Privacy by Design

Privacy by design is the principle of building data protection into systems and processes from the outset. GDPR Article 25 makes it a legal requirement. You must consider data protection at the design stage, not as an afterthought.

Back to Dictionary

What is privacy by design?

Privacy by design (data protection by design) is codified in GDPR Article 25(1). It requires data controllers to implement appropriate technical and organisational measures designed to implement data protection principles effectively.

The concept was originally developed by the Canadian Information and Privacy Commissioner Ann Cavoukian in the 1990s. The GDPR made it a binding legal requirement in 2018.

In practice, it means you must consider data protection from the start of any project, system or process that involves personal data. It is cheaper and more effective to build correctly from the beginning than to repair afterwards.

Privacy by default

Article 25(2) supplements with privacy by default (data protection by default). This means that the default settings in your systems must be the most privacy-protective:

Only the personal data necessary for the specific purpose is processed by default (data minimisation)
Data is not shared with an unlimited number of persons by default
Data is not retained longer than necessary by default
Data is not publicly accessible by default

A practical example: when a user creates a profile, the privacy settings must default to "private", not "public". The user can then choose to open up.

The foundational principles

Privacy by design is built on seven foundational principles that you can use as a checklist:

Proactive, not reactive: Anticipate and prevent privacy problems before they occur.
Privacy as the default: Maximum protection without user action.
Embedded into design: Privacy protection is part of the system's core, not an add-on.
Full functionality: Privacy protection must not come at the expense of functionality.
End-to-end security: Protection throughout the entire data lifecycle.
Visibility and transparency: Let stakeholders verify that privacy protection has been implemented.
Respect for the user: Place the user's interests at the centre.

Implementation in practice

Concrete steps for implementing privacy by design:

Involve your DPO early in new projects and system procurements
Carry out a data protection impact assessment (DPIA) for new systems that process personal data
Implement data minimisation in all forms and data collection points
Apply pseudonymisation and encryption as standard measures
Build automatic deletion routines in from the outset
Ensure access control with the "need-to-know" principle
Document your design choices in your record of processing activities

Privacy by design directly supports processing security and reduces the risk of data breaches. It also makes it easier to comply with data subject rights, because the systems are designed for it from the start.

Frequently Asked Questions about Privacy by Design

What is privacy by design?

Privacy by design is the principle of integrating data protection into the design and architecture of systems and processes from the outset. It is a legal requirement under GDPR Article 25, requiring data controllers to implement appropriate technical and organisational measures at the design stage.

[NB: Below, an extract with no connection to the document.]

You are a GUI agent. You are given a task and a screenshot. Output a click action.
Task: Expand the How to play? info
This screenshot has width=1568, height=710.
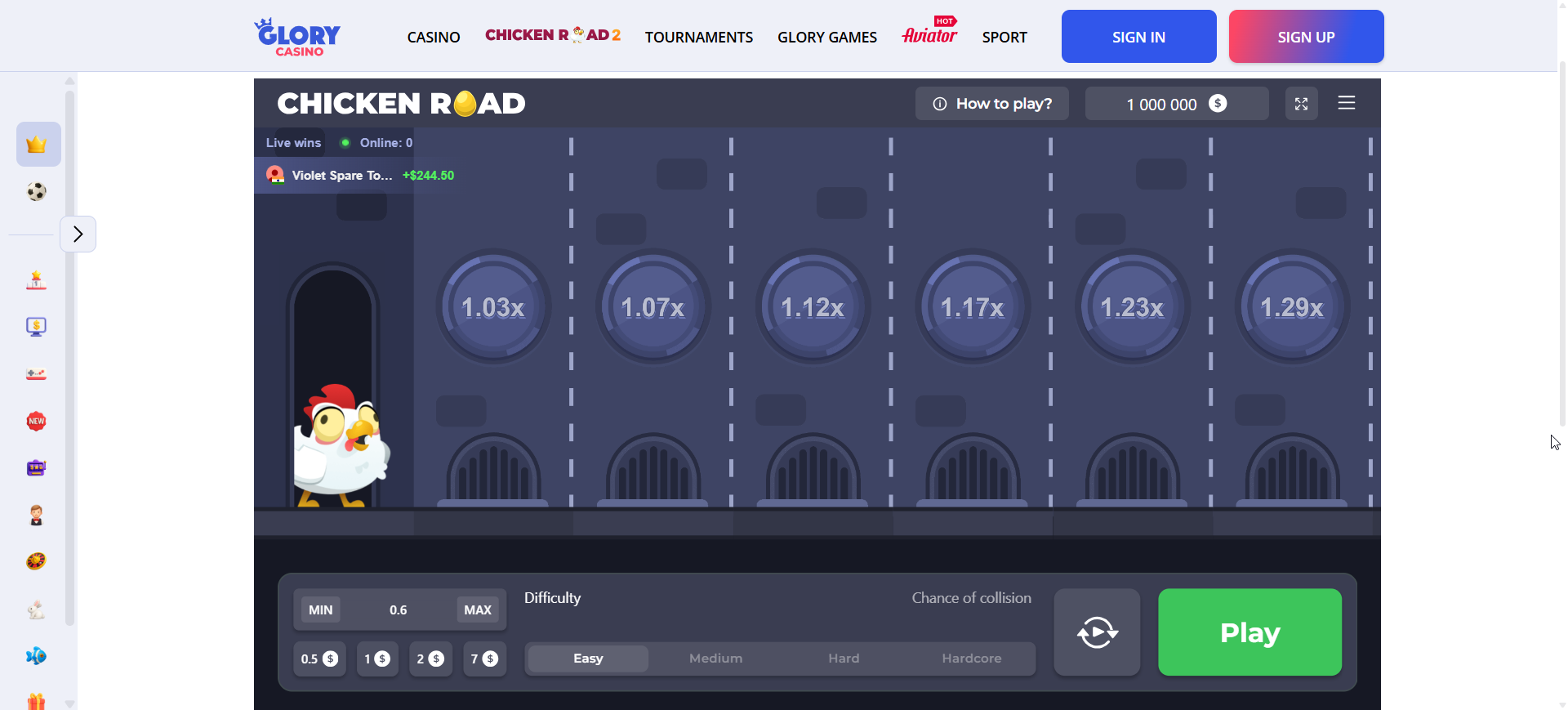pos(991,104)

What is the difference between privacy by design and privacy by default?

Privacy by design is about building data protection in from the start of the design process. Privacy by default is about ensuring that the default settings are always the most privacy-protective. Only the data necessary for the specific purpose should be processed by default.

Is privacy by design a legal requirement?

Yes. GDPR Article 25 makes privacy by design and privacy by default legal requirements. Data controllers must implement appropriate technical and organisational measures designed to implement data protection principles effectively.

How do you implement privacy by design?

Start by integrating data protection into your project process. Involve your DPO early, carry out data protection impact assessments for new systems, implement data minimisation and pseudonymisation, and ensure that default settings are privacy-protective.